(Saved data entries)
******************************

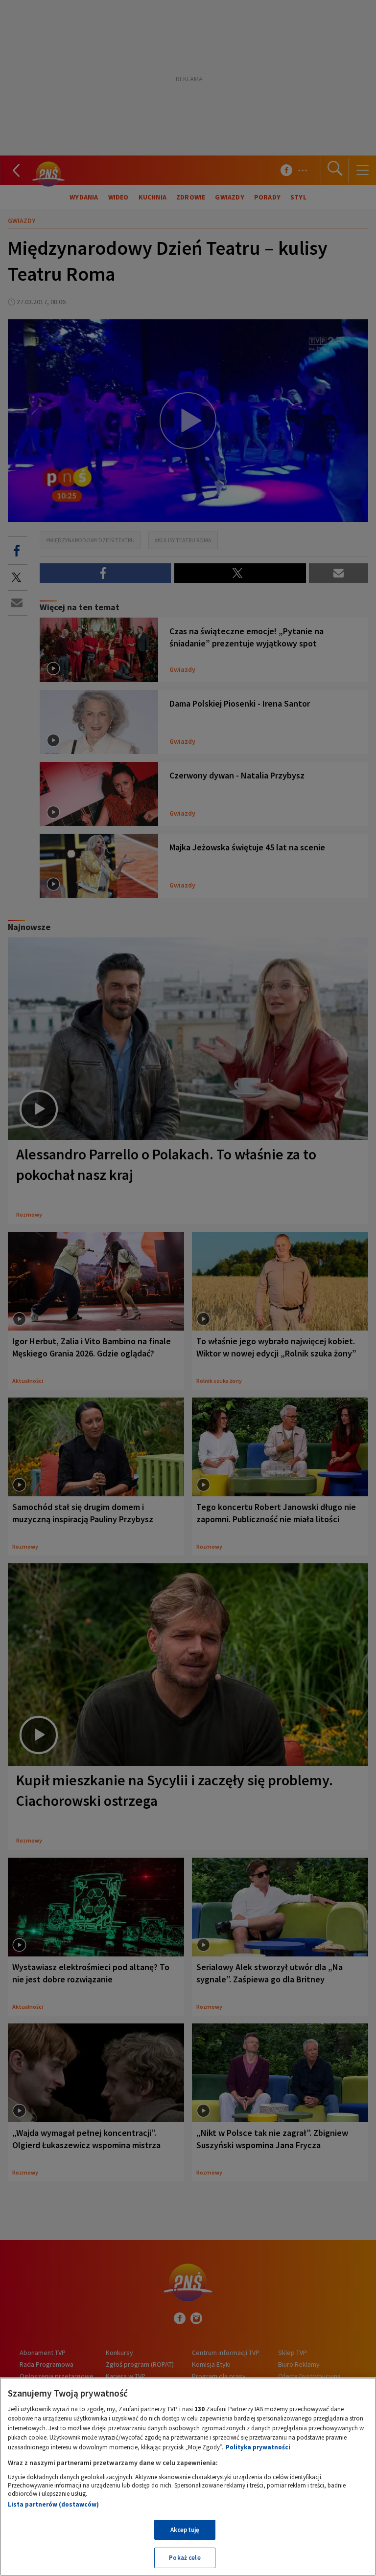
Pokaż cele (184, 2558)
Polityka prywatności (258, 2447)
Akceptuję (184, 2530)
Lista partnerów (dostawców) (53, 2504)
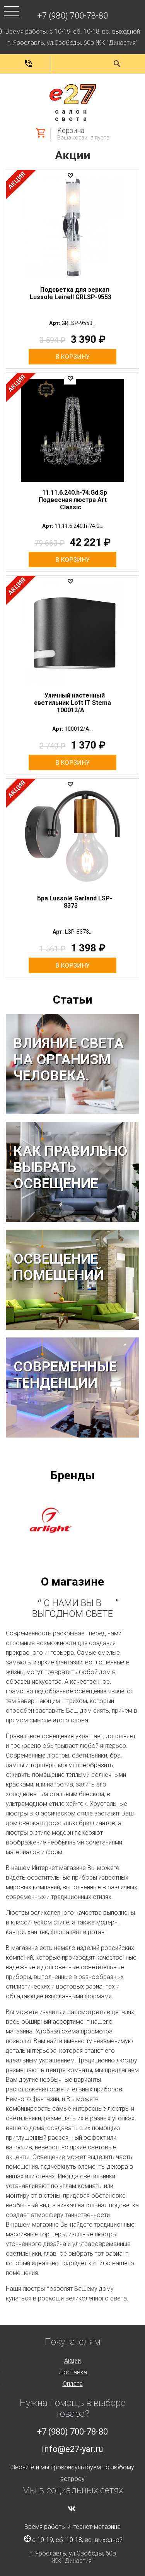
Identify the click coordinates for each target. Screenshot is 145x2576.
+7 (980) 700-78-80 (72, 15)
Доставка (72, 2372)
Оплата (73, 2383)
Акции (72, 155)
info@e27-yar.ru (72, 2449)
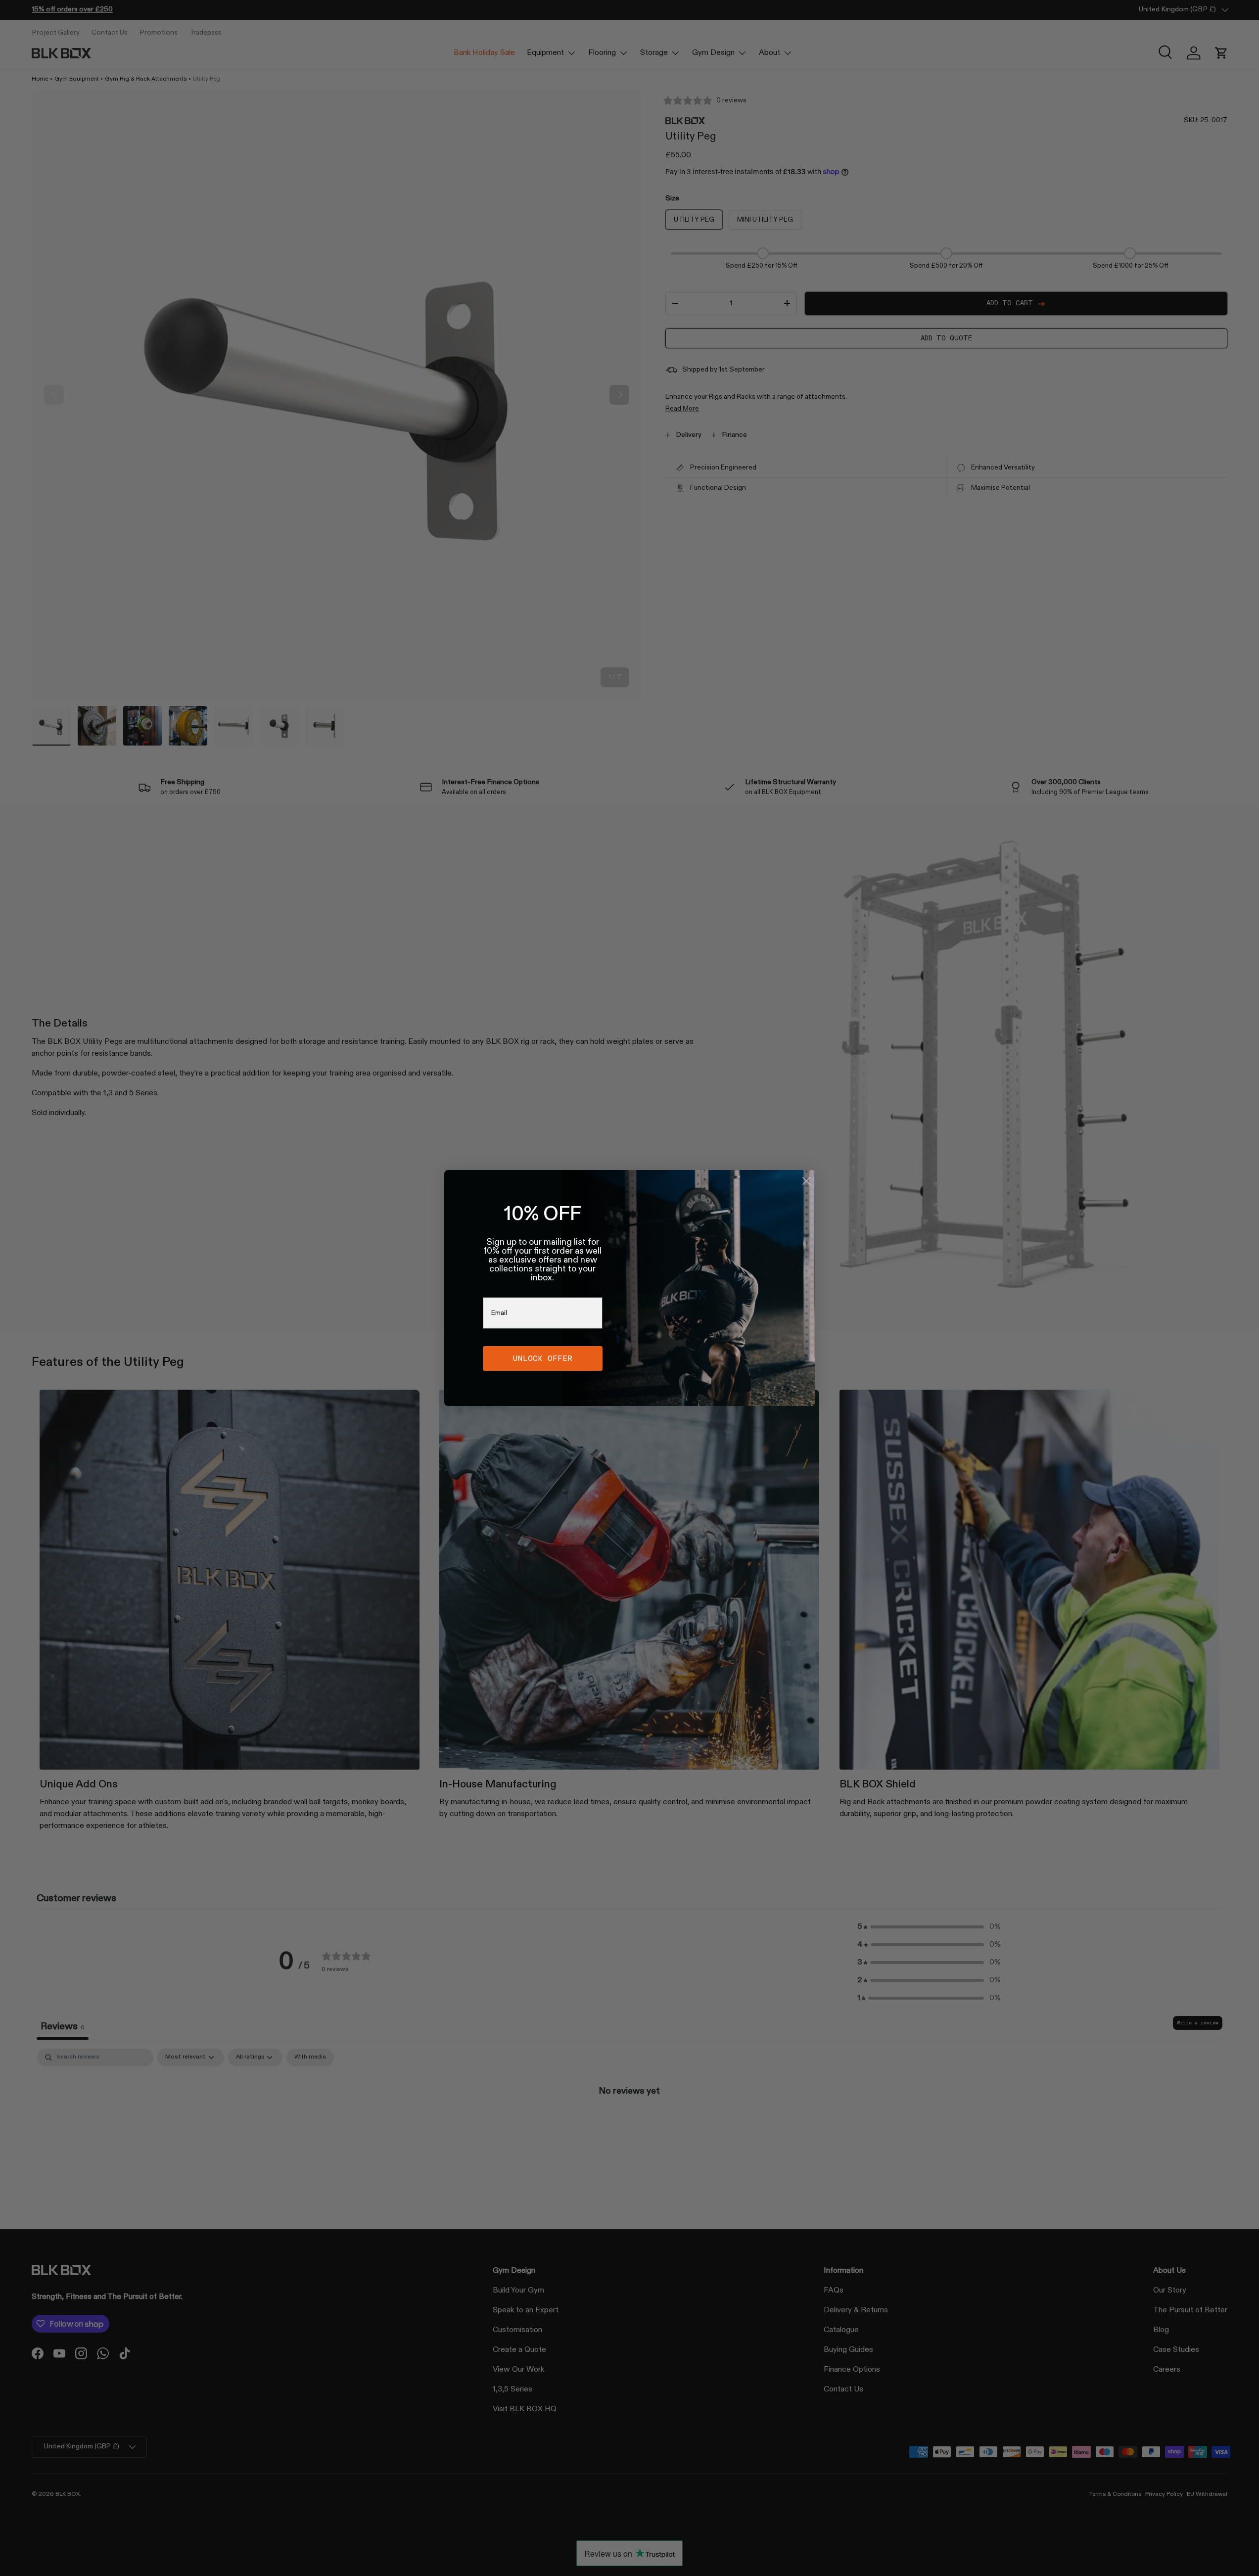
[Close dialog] (806, 1181)
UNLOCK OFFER (542, 1358)
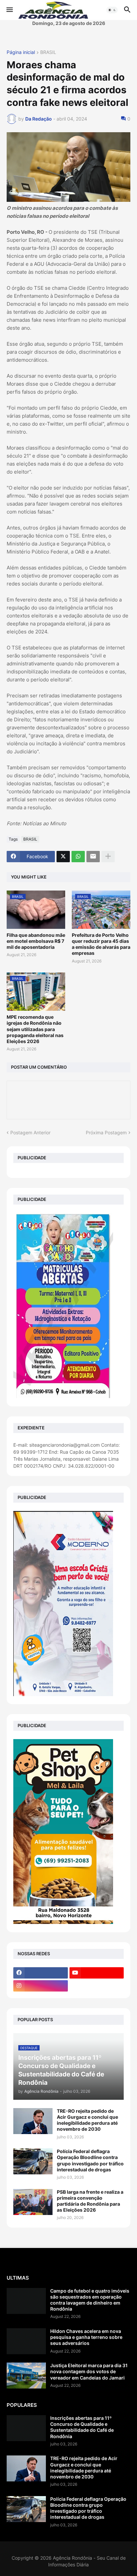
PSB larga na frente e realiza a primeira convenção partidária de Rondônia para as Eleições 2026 (90, 2201)
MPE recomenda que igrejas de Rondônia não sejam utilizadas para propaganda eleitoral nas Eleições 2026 (35, 1029)
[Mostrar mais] (108, 856)
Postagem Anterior (30, 1132)
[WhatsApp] (78, 856)
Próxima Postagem (106, 1132)
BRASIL (48, 52)
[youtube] (96, 1973)
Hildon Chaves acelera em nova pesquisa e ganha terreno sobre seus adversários (86, 2337)
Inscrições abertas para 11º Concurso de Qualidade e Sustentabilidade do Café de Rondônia (82, 2427)
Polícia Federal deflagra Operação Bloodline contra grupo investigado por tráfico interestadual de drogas (90, 2160)
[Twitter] (63, 856)
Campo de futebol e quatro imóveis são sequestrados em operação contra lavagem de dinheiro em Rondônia (89, 2300)
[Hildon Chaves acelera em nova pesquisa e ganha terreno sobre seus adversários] (26, 2341)
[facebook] (40, 1973)
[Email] (93, 856)
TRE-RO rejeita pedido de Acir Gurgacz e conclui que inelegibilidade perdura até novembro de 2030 (87, 2120)
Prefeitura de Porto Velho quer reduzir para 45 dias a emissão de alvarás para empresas (101, 944)
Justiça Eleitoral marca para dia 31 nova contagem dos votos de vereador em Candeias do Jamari (89, 2371)
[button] (9, 10)
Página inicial (21, 52)
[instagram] (40, 1986)
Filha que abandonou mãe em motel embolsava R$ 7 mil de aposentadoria (36, 941)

******************************

To do: Write the entries out again exactly as they appear, with the pictures omitted.

Solution:
Pokaż cele (184, 2558)
Polityka prywatności (258, 2447)
Akceptuję (184, 2530)
Lista partnerów (dostawców) (53, 2504)
Identify the click coordinates for each target. Screenshot is 145x2576.
+7 (980) 700-78-80 (72, 15)
Доставка (72, 2372)
Оплата (73, 2383)
Акции (72, 155)
info@e27-yar.ru (72, 2449)
[Close dialog] (806, 1181)
UNLOCK OFFER (542, 1358)
PSB larga na frente e realiza a primeira convenção partidária de Rondônia para as Eleições 2026 (90, 2201)
MPE recomenda que igrejas de Rondônia não sejam utilizadas para propaganda eleitoral nas Eleições 2026 (35, 1029)
[Mostrar mais] (108, 856)
Postagem Anterior (30, 1132)
[WhatsApp] (78, 856)
Próxima Postagem (106, 1132)
BRASIL (48, 52)
[youtube] (96, 1973)
Hildon Chaves acelera em nova pesquisa e ganha terreno sobre seus adversários (86, 2337)
Inscrições abertas para 11º Concurso de Qualidade e Sustentabilidade do Café de Rondônia (82, 2427)
Polícia Federal deflagra Operação Bloodline contra grupo investigado por tráfico interestadual de drogas (90, 2160)
[Twitter] (63, 856)
Campo de futebol e quatro imóveis são sequestrados em operação contra lavagem de dinheiro em Rondônia (89, 2300)
[Hildon Chaves acelera em nova pesquisa e ganha terreno sobre seus adversários] (26, 2341)
[facebook] (40, 1973)
[Email] (93, 856)
TRE-RO rejeita pedido de Acir Gurgacz e conclui que inelegibilidade perdura até novembro de 2030 (87, 2120)
Prefeitura de Porto Velho quer reduzir para 45 dias a emissão de alvarás para empresas (101, 944)
Justiça Eleitoral marca para dia 31 nova contagem dos votos de vereador em Candeias do Jamari (89, 2371)
[button] (9, 10)
Página inicial (21, 52)
[instagram] (40, 1986)
Filha que abandonou mãe em motel embolsava R$ 7 mil de aposentadoria (36, 941)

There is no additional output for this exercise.